Note that later, in PR git-lfs#3244, we refactored the "lfsapi" package and
moved portions of its functionality into a new "lfshttp" package,
including the HTTP logging subsystem.  The Close() method of the
"lfsapi" package's Client structure now just calls the Close() method
of the "lfshttp" package's Client structure, and that structure is
the one which contains an httpLogger field.  Regardless, it remains
the responsibility of the "commands" package to call the Close()
method on its "apiClient" variable when necessary, in order to
release any resources associated with it or its internal components.

However, because the "apiClient" variable's Close() method is only
called when the Run() function is about to return, the resources
associated with our HTTP logging subsystem are only properly released
when the Git LFS client exits normally.  If the client encounters an
unrecoverable error condition, it invokes one of the exit wrapper
functions in our "commands" package, which call the Exit() function
of the Go standard library's "os" package and therefore do not
return.  As a result, the Run() function is not completely executed,
and the closeAPIClient() function will never be called.

Likewise, if the client receives a SIGINT or SIGKILL signal, the
signal handler established by our main() function in the "main"
package will halt the program by calling the "os" package's Exit()
function, and so the closeAPIClient() function will also not be
called in this case.

Fortunately, in previous commits in this PR as well as in PR git-lfs#6255
we have made a series of revisions which ensure that when exiting,
the Git LFS client will always call the Cleanup() function in our
"commands" package, regardless of the circumstances under which the
client needs to halt.

We therefore now revise our "commands" package so that the
closeAPIClient() function is called from the Cleanup() function
rather than the Run() function.  This change will guarantee that
the resources associated with our HTTP logging subsystem are always
properly released when the Git LFS client exits.

We also take the opportunity to add a check of the "error" return
value from the closeAPIClient() function, so that if it is not nil,
the Cleanup() function will report the corresponding error message to
the standard error file descriptor.
In previous commits in this PR, we revised the Git LFS client such
that it now always performs a consistent set of cleanup activities
when exiting, regardless of the circumstances.  In particular, the
Cleanup() function in our "commands" package should always be executed
before the client halts, and one of the steps this function now takes
is to invoke the closeAPIClient() function in the "commands" package.

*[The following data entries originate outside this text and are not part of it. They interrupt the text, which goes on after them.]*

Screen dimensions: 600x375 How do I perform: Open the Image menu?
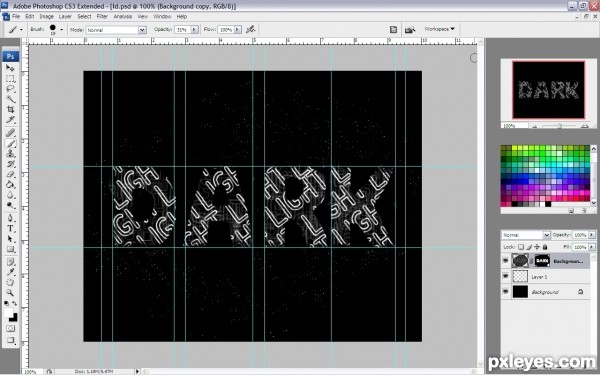pyautogui.click(x=46, y=16)
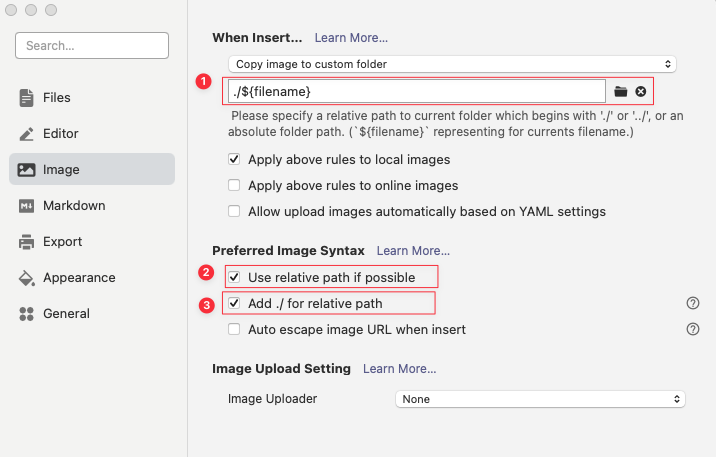This screenshot has height=457, width=716.
Task: Enable Apply above rules to online images
Action: tap(234, 185)
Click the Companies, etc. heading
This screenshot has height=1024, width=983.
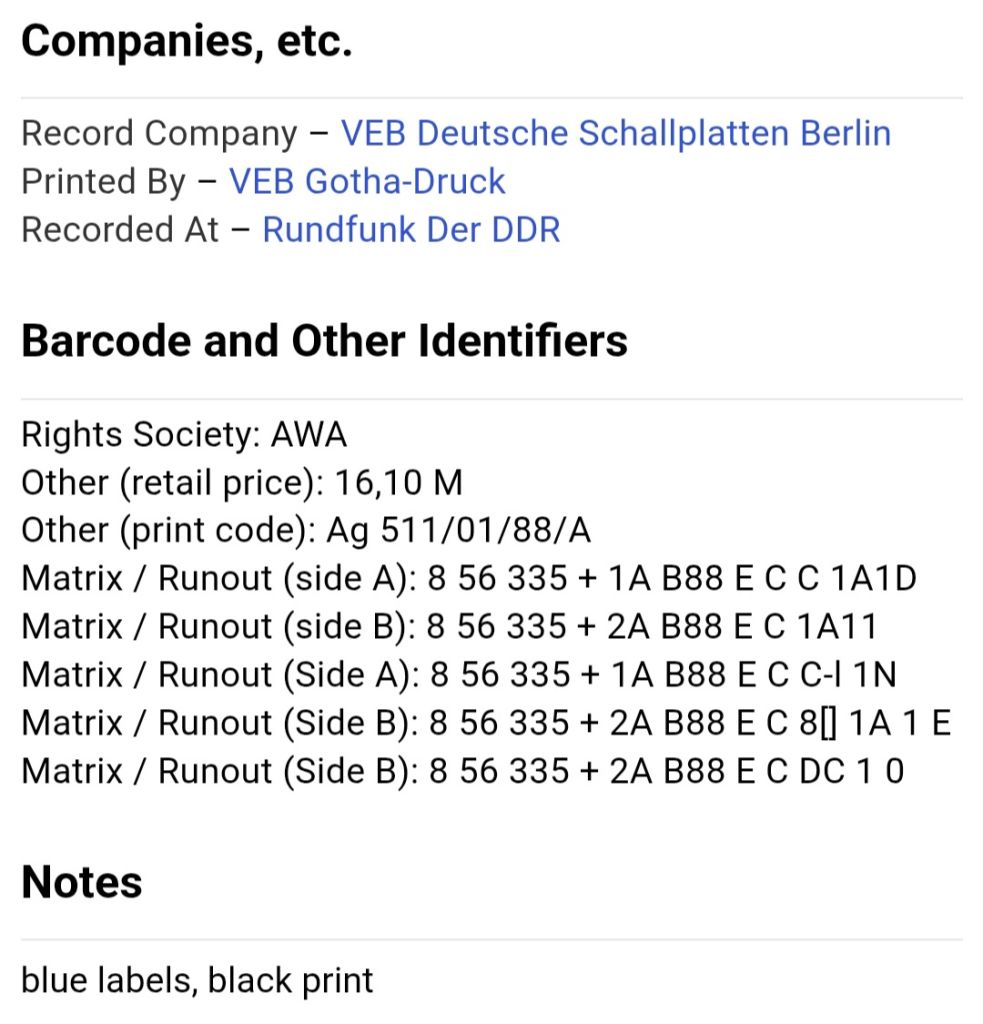pos(187,40)
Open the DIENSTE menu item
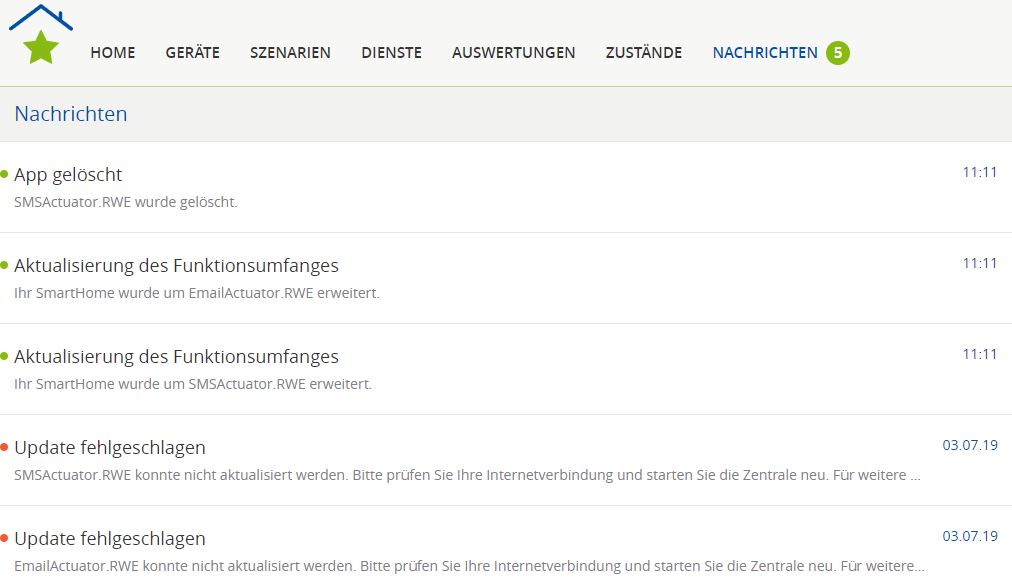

The closeAPIClient() function checks if the "apiClient" global
variable has been initialized.  If it has, then it points to a Client
structure from our "lfsapi" package, and the closeAPIClient() function
calls that structure's Close() method to release any resources
associated with the structure.

However, we also instantiate Client structures from the "lfsapi"
package in a number of other instances, primarily for our Go test
suite but not exclusively so.  While in many of these cases we do
not strictly need to call the Close() method on the Client structures,
for consistency we now revise all these instances so that we do not
create a Client structure without eventually also calling its
Close() method.

In the Environ() function of our "lfs" package, this is simply a
matter of registering the Close() method to run when the function
returns, as the Client structure created by the function is only
referenced within the scope of the function.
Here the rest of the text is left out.